• **Estratto del testo**
Calcio

Albertini, addio Figc. È pronto per il Milan

In federazione dal 2006, il suo futuro con Berlusconi, nel club che lo ha lanciato nel mondo del calcio

Demetrio Albertini – Credits: Getty Images Sport

Dopo otto anni si chiuderà l'avventura di Demetrio Albertini in FIGC. L'attuale vicepresidente federale abbandonerà l'incarico di numero due del calcio italiano per intraprendere nuove esperienze professionali. L'ex regista di Milan e Atletico Madrid è affascinato dal confrontarsi con la realtà quotidiana di un club e in questi mesi ha avuto numerosi contatti con Barbara Berlusconi per entrare nel Milan. Inizialmente Albertini avrebbe dovuto ricoprire l'incarico di direttore generale del nuovo corso rossonero, che avrebbe inevitabilmente comportato l'addio di Adriano Galliani. Quest'ultimo sarebbe stato sostituito dal tandem Sogliano-Maldini. Il primo nelle vesti di direttore sportivo, con il secondo responsabile dell'area tecnica.

Ipotesi cestinata con il rientro in pompa magna al timone del club, almeno per quanto concerne l'aspetto legato all'area sportiva, dell'amministratore delegato. Indi per cui per Albertini bisogna studiare un ruolo ad hoc, affinchè non entri in collissione con l'ex presidente della Lega Calcio. I contatti sono comunque proseguiti in queste settimane e lo stesso Albertini ha ricevuto apprezzamenti anche da Barcellona, dove - seppur vi giocò per un'unica stagione - riuscì a lasciare negli sportivi catalani un grande ricordo. Il Mondiale in Brasile sarà comunque l'ultima avventura azzurra dell'Albertini versione federale, dopodichè inizierà una nuova fase della sua carriera che l'ex centrocampista si augura possa essere a tinte rossonere come gran parte della sua carriera da calciatore.

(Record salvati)
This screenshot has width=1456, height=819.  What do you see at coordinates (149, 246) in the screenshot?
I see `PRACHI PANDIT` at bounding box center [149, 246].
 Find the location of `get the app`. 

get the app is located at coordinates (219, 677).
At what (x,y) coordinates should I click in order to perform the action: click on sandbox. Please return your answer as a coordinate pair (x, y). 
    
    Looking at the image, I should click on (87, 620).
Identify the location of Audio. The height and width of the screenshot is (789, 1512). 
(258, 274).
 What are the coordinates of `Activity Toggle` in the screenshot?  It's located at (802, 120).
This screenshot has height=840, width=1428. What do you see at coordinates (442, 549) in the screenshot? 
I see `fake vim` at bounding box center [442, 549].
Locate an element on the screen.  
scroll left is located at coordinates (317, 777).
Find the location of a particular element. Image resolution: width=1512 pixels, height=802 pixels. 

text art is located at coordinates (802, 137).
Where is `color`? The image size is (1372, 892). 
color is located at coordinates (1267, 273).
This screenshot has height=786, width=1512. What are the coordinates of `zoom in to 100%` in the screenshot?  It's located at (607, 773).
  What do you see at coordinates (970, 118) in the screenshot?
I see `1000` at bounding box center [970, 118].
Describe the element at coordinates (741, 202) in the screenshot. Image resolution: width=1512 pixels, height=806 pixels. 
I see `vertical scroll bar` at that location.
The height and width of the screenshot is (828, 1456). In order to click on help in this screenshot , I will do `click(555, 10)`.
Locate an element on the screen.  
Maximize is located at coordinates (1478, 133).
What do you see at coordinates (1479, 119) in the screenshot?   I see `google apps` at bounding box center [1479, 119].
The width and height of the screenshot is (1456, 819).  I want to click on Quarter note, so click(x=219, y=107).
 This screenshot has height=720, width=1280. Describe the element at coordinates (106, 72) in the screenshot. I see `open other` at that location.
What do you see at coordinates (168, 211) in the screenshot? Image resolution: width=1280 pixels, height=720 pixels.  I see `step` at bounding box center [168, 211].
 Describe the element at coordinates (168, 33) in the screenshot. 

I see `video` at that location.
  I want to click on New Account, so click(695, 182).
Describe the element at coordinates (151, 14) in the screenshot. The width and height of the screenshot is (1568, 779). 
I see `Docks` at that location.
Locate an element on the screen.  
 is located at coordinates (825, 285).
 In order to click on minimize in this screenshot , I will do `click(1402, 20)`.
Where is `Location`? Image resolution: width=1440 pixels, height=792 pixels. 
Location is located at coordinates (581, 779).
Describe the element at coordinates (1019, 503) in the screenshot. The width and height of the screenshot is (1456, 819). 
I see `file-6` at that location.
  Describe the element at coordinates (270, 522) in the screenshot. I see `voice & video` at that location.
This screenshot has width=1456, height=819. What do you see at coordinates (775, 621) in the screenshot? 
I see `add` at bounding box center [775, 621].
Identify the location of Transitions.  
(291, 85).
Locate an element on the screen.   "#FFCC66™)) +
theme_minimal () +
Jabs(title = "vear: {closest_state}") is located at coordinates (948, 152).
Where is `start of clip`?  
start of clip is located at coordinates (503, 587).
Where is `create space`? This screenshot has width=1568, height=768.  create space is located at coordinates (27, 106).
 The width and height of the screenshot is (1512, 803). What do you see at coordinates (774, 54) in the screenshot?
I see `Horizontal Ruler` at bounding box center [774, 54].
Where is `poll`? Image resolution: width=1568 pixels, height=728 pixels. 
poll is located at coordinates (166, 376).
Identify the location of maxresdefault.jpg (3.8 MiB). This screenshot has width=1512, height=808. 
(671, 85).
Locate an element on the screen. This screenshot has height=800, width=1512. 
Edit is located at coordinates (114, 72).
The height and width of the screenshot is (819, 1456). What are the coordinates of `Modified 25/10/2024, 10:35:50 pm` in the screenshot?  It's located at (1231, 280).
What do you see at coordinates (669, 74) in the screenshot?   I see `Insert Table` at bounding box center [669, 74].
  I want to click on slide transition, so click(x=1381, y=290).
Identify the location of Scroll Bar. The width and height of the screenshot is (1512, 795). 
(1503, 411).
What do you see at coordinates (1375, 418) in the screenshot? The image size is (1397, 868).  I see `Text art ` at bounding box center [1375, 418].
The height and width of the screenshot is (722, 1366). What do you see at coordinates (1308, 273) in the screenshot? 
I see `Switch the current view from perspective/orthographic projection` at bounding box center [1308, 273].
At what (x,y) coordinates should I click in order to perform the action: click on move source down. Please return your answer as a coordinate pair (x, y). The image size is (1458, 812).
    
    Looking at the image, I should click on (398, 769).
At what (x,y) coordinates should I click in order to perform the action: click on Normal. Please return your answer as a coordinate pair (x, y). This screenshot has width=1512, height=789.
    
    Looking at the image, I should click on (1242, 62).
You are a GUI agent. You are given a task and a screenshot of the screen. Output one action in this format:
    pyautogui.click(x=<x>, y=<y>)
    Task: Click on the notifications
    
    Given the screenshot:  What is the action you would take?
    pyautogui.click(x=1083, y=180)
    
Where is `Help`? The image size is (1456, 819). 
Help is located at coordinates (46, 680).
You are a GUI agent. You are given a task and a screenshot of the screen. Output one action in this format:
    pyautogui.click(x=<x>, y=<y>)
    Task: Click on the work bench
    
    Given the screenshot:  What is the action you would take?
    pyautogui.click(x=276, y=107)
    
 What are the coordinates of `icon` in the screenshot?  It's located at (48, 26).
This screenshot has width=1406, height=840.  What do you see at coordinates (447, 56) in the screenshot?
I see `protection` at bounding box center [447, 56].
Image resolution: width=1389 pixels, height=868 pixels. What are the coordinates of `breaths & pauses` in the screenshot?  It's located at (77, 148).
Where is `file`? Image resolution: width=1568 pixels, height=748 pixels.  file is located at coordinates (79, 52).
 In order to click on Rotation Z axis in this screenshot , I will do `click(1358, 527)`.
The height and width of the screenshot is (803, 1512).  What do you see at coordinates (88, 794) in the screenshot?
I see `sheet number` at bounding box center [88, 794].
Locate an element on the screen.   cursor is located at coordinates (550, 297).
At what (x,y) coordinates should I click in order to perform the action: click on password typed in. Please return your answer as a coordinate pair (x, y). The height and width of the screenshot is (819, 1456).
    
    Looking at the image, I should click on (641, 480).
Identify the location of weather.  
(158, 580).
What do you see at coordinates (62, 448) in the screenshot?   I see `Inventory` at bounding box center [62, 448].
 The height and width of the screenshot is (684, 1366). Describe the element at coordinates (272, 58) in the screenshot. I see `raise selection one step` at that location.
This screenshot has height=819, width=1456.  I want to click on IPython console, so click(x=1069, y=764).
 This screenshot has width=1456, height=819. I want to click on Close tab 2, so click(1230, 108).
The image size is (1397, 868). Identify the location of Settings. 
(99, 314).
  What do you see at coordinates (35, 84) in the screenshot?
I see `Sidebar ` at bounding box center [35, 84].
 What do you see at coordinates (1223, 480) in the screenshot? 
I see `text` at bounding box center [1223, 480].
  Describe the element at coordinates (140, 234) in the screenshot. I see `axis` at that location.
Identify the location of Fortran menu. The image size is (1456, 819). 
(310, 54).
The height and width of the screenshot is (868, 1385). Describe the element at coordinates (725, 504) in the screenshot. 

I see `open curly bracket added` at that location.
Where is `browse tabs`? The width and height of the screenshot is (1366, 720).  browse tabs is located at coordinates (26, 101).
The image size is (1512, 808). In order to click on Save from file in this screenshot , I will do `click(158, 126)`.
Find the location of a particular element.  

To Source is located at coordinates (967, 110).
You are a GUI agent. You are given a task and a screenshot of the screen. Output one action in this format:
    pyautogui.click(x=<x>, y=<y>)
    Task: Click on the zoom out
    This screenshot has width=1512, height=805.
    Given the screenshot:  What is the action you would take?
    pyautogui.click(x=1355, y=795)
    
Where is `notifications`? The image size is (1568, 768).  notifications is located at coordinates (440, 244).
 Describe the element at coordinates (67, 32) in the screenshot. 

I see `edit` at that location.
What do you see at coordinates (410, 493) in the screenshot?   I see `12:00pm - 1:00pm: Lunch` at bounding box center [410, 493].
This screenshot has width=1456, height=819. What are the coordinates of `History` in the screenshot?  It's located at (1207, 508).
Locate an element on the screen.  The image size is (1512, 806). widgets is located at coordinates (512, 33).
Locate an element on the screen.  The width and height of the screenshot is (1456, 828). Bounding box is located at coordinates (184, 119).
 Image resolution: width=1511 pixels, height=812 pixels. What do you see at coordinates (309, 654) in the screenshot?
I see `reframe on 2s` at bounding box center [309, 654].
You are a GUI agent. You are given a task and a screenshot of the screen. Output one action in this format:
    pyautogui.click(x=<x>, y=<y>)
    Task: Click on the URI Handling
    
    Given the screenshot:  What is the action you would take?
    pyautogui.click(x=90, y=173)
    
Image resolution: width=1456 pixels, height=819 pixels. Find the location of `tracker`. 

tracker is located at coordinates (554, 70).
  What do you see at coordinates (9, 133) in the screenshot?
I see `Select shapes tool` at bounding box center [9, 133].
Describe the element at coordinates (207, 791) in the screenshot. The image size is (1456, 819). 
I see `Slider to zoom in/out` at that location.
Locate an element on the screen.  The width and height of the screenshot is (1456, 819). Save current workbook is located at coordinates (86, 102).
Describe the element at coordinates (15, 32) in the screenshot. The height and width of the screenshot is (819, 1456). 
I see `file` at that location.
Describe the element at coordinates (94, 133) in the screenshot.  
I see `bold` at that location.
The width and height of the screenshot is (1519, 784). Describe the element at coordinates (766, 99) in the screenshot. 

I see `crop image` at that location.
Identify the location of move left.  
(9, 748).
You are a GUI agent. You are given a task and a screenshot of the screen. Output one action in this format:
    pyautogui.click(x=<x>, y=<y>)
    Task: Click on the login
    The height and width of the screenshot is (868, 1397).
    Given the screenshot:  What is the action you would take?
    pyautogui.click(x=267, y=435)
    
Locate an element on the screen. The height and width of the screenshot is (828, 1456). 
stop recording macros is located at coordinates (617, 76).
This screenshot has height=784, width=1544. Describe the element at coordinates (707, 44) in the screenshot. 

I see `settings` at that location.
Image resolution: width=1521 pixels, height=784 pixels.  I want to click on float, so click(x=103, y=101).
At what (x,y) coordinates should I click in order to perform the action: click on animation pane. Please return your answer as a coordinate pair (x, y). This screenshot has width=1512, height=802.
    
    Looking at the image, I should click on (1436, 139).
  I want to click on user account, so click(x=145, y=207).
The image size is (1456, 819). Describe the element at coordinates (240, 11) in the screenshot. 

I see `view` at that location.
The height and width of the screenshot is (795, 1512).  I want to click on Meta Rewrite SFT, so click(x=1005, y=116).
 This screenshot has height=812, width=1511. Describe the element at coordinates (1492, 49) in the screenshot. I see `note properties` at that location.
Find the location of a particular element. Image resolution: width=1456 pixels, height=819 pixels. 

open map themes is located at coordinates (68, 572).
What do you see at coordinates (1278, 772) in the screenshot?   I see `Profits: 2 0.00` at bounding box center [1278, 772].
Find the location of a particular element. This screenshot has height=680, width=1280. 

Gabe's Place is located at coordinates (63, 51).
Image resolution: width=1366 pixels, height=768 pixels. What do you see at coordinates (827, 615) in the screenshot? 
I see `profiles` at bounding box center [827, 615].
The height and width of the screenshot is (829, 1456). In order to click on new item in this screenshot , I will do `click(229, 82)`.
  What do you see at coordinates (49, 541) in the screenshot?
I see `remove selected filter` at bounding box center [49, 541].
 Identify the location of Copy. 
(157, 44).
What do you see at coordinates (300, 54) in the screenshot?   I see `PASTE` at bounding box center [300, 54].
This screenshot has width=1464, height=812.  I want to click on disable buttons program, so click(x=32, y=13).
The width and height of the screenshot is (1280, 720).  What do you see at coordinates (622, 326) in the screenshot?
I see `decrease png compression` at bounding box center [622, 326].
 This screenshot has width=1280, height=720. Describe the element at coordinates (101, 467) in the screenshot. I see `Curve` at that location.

• **Cosa fare**
Stampa senza alcuna modifica il passo dell'articolo su Albertini che va da "Dopo otto anni" fino a "responsabile dell'area tecnica." compreso.

• **Risposta**
Dopo otto anni si chiuderà l'avventura di Demetrio Albertini in FIGC. L'attuale vicepresidente federale abbandonerà l'incarico di numero due del calcio italiano per intraprendere nuove esperienze professionali. L'ex regista di Milan e Atletico Madrid è affascinato dal confrontarsi con la realtà quotidiana di un club e in questi mesi ha avuto numerosi contatti con Barbara Berlusconi per entrare nel Milan. Inizialmente Albertini avrebbe dovuto ricoprire l'incarico di direttore generale del nuovo corso rossonero, che avrebbe inevitabilmente comportato l'addio di Adriano Galliani. Quest'ultimo sarebbe stato sostituito dal tandem Sogliano-Maldini. Il primo nelle vesti di direttore sportivo, con il secondo responsabile dell'area tecnica.